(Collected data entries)
+++

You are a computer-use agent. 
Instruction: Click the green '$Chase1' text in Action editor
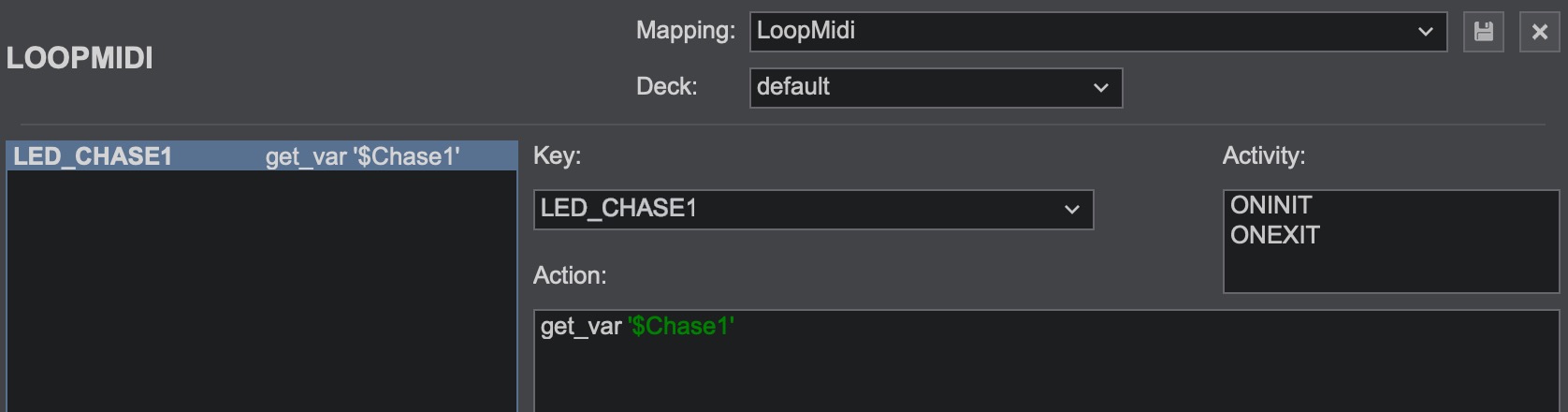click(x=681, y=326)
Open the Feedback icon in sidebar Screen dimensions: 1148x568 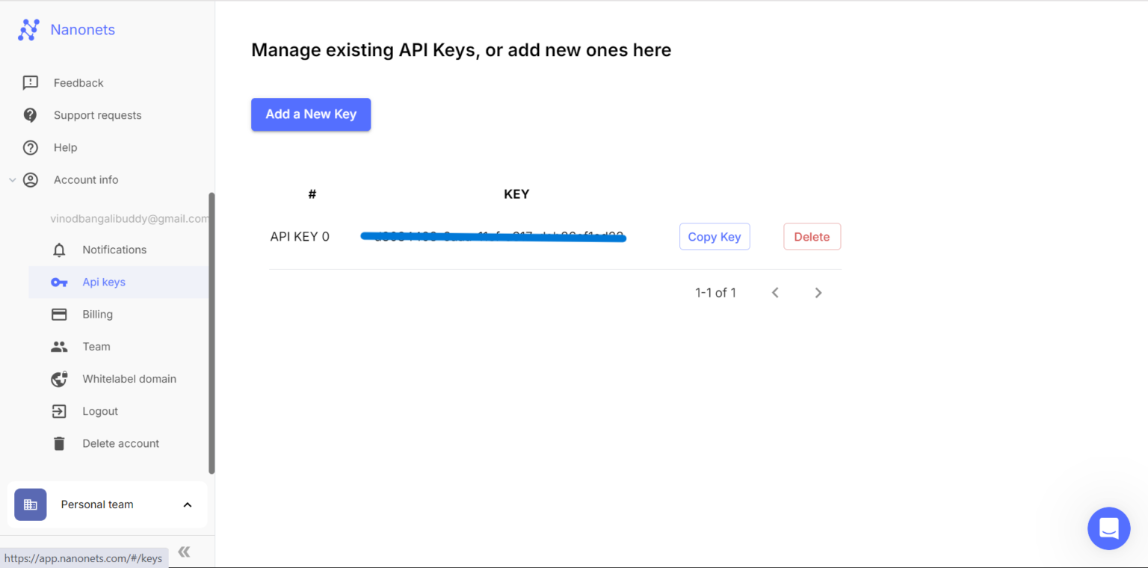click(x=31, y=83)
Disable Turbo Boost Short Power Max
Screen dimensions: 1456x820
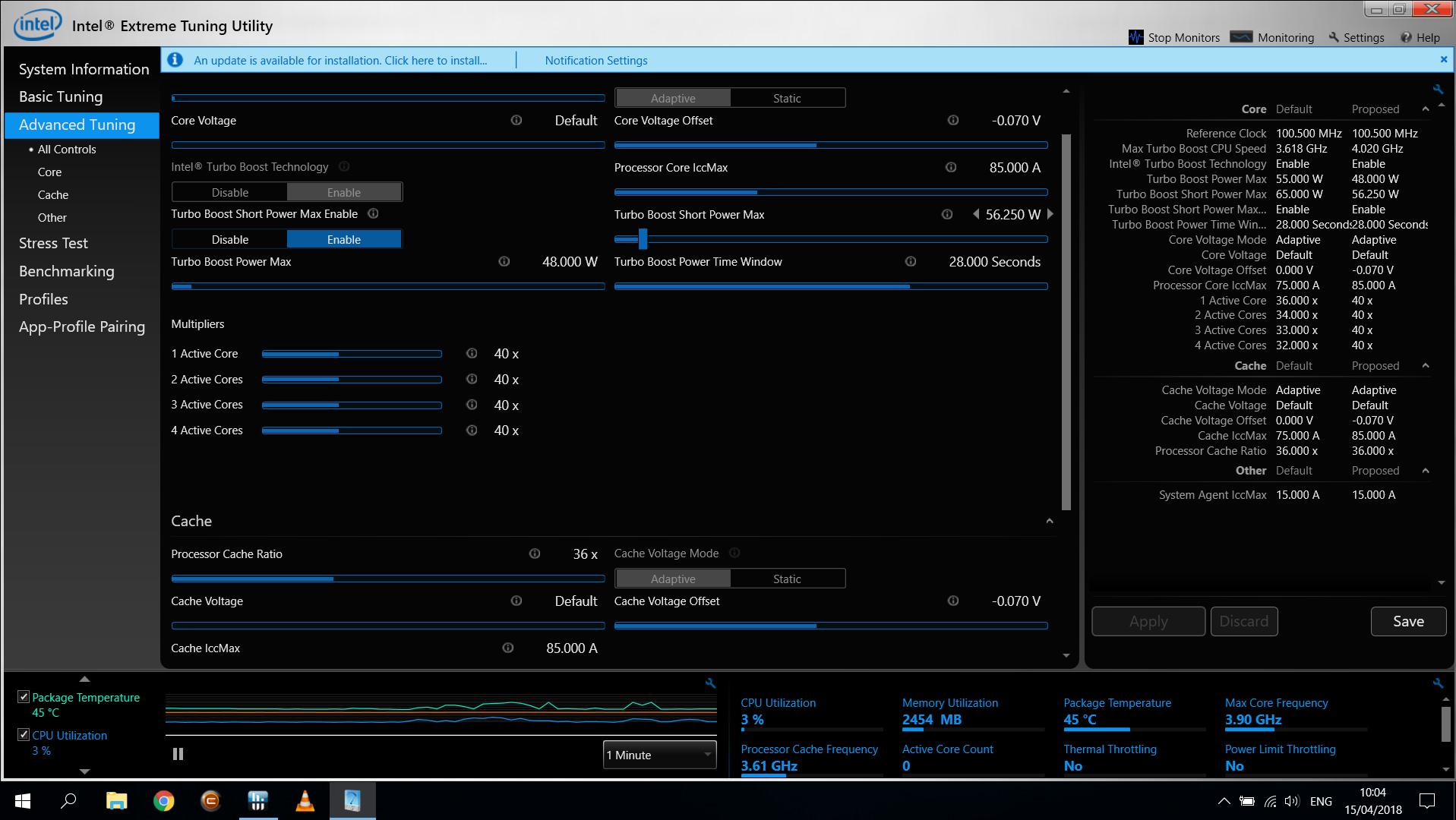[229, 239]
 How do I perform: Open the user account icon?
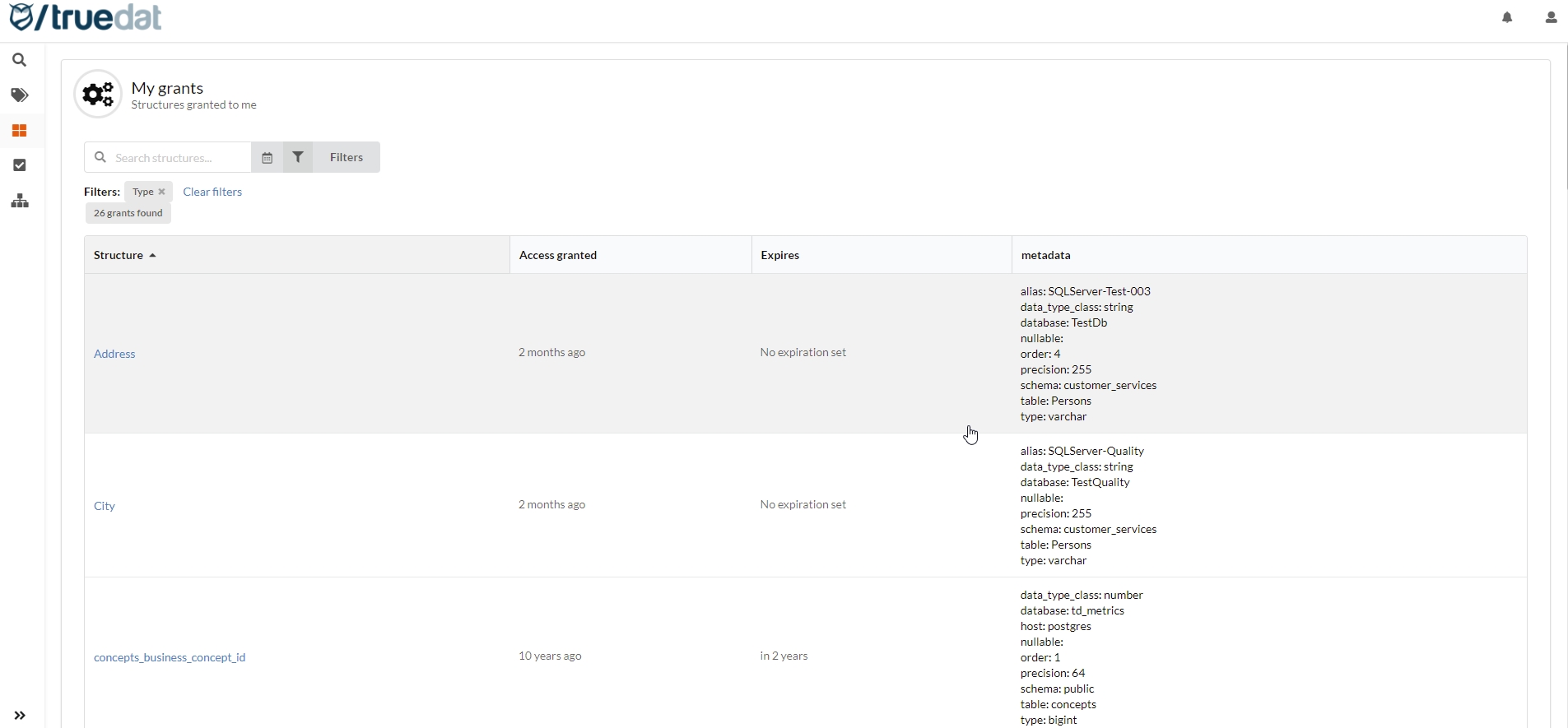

+++

[What the task asks]: Reproduce exactly, with every picture left out, the lines from the one that contains "Disable Turbo Boost Short Power Max" to the final line of the records above.

[Task response]:
Disable Turbo Boost Short Power Max
Screen dimensions: 1456x820
[229, 239]
 How do I perform: Open the user account icon?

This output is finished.